Data items:

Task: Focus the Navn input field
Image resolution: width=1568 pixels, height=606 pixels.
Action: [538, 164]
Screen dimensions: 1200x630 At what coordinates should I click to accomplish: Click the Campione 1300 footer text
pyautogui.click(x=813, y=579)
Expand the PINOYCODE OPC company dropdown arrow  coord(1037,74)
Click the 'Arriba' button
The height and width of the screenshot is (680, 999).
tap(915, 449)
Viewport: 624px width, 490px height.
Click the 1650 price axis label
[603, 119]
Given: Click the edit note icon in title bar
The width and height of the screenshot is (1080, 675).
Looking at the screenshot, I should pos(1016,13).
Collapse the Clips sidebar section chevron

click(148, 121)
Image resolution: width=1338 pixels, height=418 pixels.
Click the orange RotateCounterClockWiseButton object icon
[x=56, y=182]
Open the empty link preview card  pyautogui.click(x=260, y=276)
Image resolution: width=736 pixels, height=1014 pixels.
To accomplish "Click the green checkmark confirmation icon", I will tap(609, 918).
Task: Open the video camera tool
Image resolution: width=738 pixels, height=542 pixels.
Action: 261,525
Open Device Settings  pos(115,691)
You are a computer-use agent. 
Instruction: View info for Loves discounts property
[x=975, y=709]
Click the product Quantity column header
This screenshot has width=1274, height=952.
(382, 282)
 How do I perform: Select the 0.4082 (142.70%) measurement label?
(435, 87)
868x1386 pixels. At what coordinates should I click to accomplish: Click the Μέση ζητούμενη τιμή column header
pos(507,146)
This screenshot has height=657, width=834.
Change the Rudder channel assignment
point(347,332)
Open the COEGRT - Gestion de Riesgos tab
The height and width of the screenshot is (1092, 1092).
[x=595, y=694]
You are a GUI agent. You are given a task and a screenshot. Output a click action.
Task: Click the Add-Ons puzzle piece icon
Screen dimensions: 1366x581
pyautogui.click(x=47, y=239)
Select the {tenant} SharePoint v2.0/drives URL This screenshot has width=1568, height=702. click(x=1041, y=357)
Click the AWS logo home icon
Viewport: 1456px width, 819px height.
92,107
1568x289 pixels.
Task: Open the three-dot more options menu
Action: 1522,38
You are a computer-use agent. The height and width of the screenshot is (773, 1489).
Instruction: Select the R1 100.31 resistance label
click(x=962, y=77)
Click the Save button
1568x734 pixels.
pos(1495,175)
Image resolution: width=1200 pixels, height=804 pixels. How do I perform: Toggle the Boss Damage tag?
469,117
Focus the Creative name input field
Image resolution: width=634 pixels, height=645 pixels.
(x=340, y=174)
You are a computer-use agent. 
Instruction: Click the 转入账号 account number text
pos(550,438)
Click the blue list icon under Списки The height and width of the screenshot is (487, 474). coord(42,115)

* WHAT YOU NEED TO DO *
Can you reproduce all the rows above, substituting "Screenshot size" for "Image resolution" wherever it occurs and keeping everything else identical?

* WRITTEN RESPONSE *
Task: Focus the Navn input field
Screenshot size: width=1568 pixels, height=606 pixels.
Action: [538, 164]
Screen dimensions: 1200x630 At what coordinates should I click to accomplish: Click the Campione 1300 footer text
pyautogui.click(x=813, y=579)
Expand the PINOYCODE OPC company dropdown arrow  coord(1037,74)
Click the 'Arriba' button
The height and width of the screenshot is (680, 999).
tap(915, 449)
Viewport: 624px width, 490px height.
Click the 1650 price axis label
[603, 119]
Given: Click the edit note icon in title bar
The width and height of the screenshot is (1080, 675).
Looking at the screenshot, I should pos(1016,13).
Collapse the Clips sidebar section chevron

click(148, 121)
Screenshot size: width=1338 pixels, height=418 pixels.
Click the orange RotateCounterClockWiseButton object icon
[x=56, y=182]
Open the empty link preview card  pyautogui.click(x=260, y=276)
Screenshot size: width=736 pixels, height=1014 pixels.
To accomplish "Click the green checkmark confirmation icon", I will tap(609, 918).
Task: Open the video camera tool
Screenshot size: width=738 pixels, height=542 pixels.
Action: 261,525
Open Device Settings  pos(115,691)
You are a computer-use agent. 
Instruction: View info for Loves discounts property
[x=975, y=709]
Click the product Quantity column header
This screenshot has width=1274, height=952.
(382, 282)
 How do I perform: Select the 0.4082 (142.70%) measurement label?
(435, 87)
868x1386 pixels. At what coordinates should I click to accomplish: Click the Μέση ζητούμενη τιμή column header
pos(507,146)
This screenshot has height=657, width=834.
Change the Rudder channel assignment
point(347,332)
Open the COEGRT - Gestion de Riesgos tab
The height and width of the screenshot is (1092, 1092).
[x=595, y=694]
You are a GUI agent. You are given a task and a screenshot. Output a click action.
Task: Click the Add-Ons puzzle piece icon
Screen dimensions: 1366x581
pyautogui.click(x=47, y=239)
Select the {tenant} SharePoint v2.0/drives URL This screenshot has width=1568, height=702. click(x=1041, y=357)
Click the AWS logo home icon
Viewport: 1456px width, 819px height.
92,107
1568x289 pixels.
Task: Open the three-dot more options menu
Action: 1522,38
You are a computer-use agent. The height and width of the screenshot is (773, 1489).
Instruction: Select the R1 100.31 resistance label
click(x=962, y=77)
Click the Save button
1568x734 pixels.
pos(1495,175)
Screenshot size: width=1200 pixels, height=804 pixels. How do I perform: Toggle the Boss Damage tag?
469,117
Focus the Creative name input field
Screenshot size: width=634 pixels, height=645 pixels.
(x=340, y=174)
You are a computer-use agent. 
Instruction: Click the 转入账号 account number text
pos(550,438)
Click the blue list icon under Списки The height and width of the screenshot is (487, 474). coord(42,115)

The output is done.